Which is not to say that experimental and traditional work cannot coexist or contribute to each other or share an audience or share practitioners. I think one of the main things that define the current state of the poetry world is the swiftness with which the rules jump between the foreground and the background.

#GameAssumptions The game will not set you on fire.

— The Author M (@TheAuthorM) February 19, 2014

Free Cultural Privilege

January 11, 2014

Free culture is more important when white men do it. http://t.co/11bceKU9y3 @satifice

— Elliot Harmon (@elliotharmon) January 11, 2014

I really like this blog post by Nina de Jesus (brought to my attention by this discussion on the FC-Discuss list), arguing that the free culture movement often acts in ignorance of the long-time use of its practices by the hip-hop and fan fiction communities.

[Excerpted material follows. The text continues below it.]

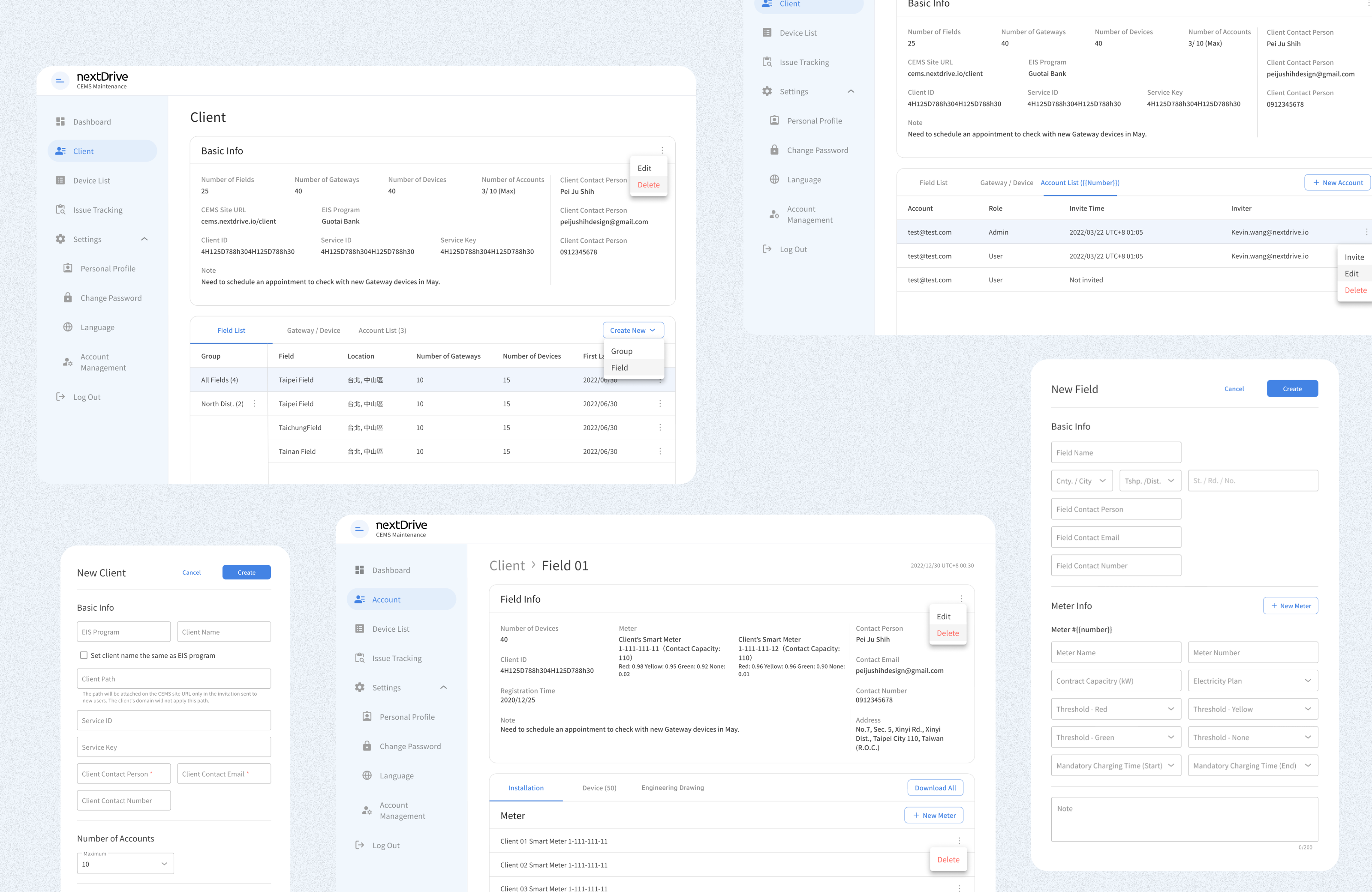Click the Issue Tracking sidebar icon
Image resolution: width=1372 pixels, height=892 pixels.
(x=60, y=210)
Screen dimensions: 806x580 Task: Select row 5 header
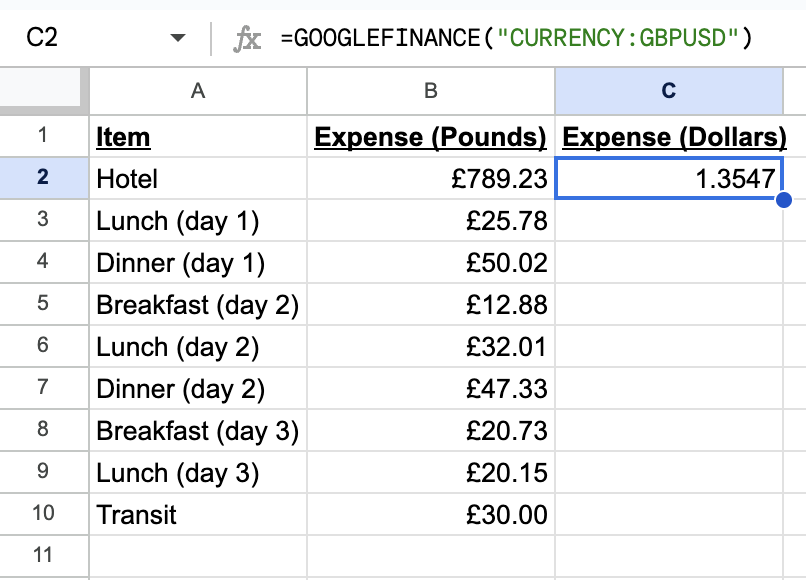44,303
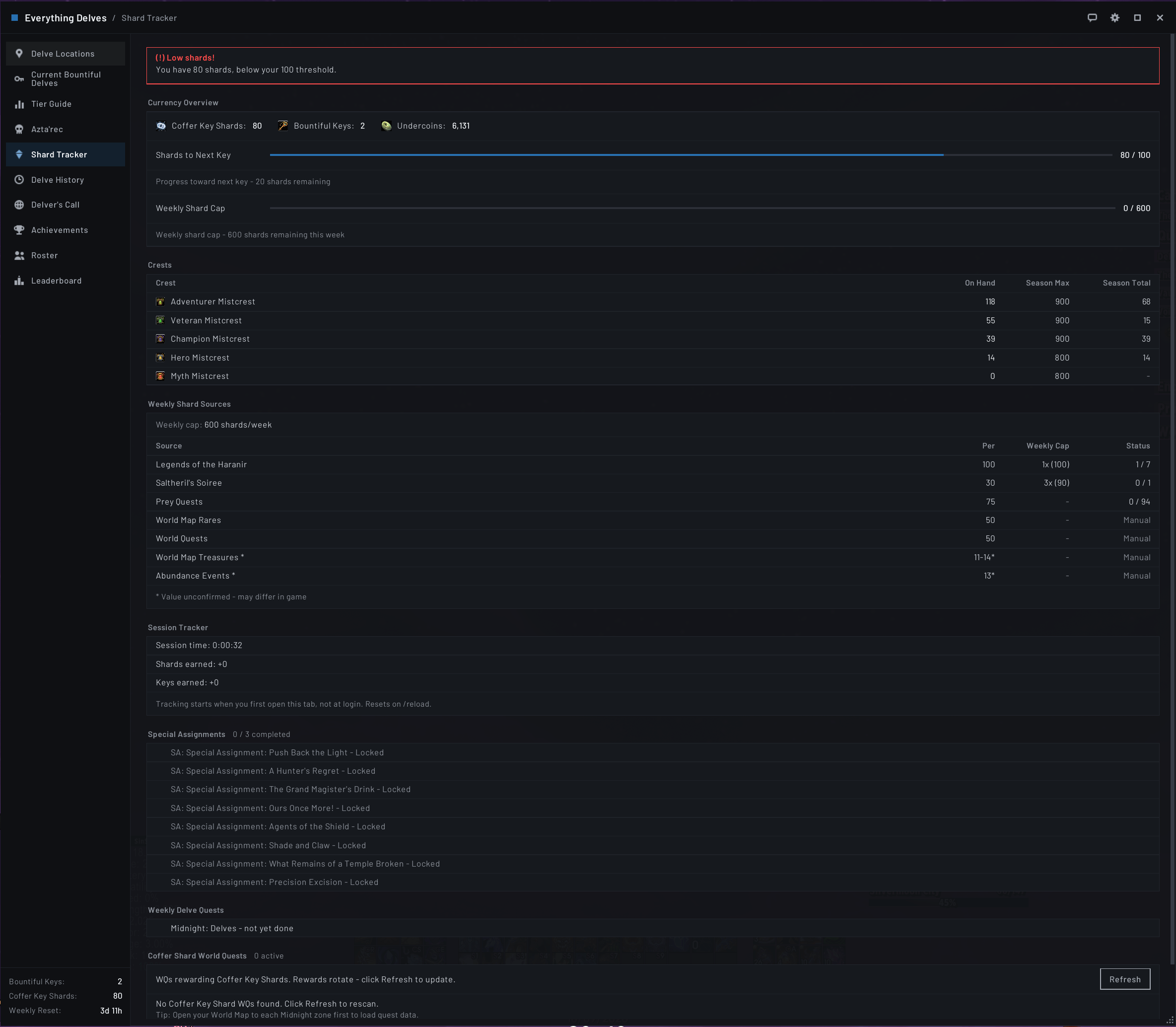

It is this lack of understanding about the serious issues of exploitation and structural inequality that has largely made me apathetic and uninterested in the free culture movement. Since, Gaylor likely thinks he was making a point about artists building on the past, but all I saw was an argument that the cultural products of Black Americans should always be exploitable and profitable for white people. That when Black Americans literally create the very thing the video talks about — digital sampling and remixing — it not only deserves some kind of mention, but that the revolution, and the reasons why it happened, will be lost to history (by this I mean racial oppression, poverty, the ghettoization of Black Americans, the prison industrial complex, the war on drugs, etc, etc).

It sets up a general perception that mashups are for freedom, while “gangster” rap is essentially just low-brow, commodified corporate culture.

There are certain perennial stories we hear again and again in discussions of how copyright law stifles innovation. (The Breakfast Club music videos come immediately to mind.) And many of these stories feel too safe – white people want to consume mass-produced culture more creatively! What if we spent more time talking about disempowered cultures that find themselves in direct opposition to the companies with the strongest influence on copyright law?

Girl Talk has never been sued because he had the innovative idea of being white.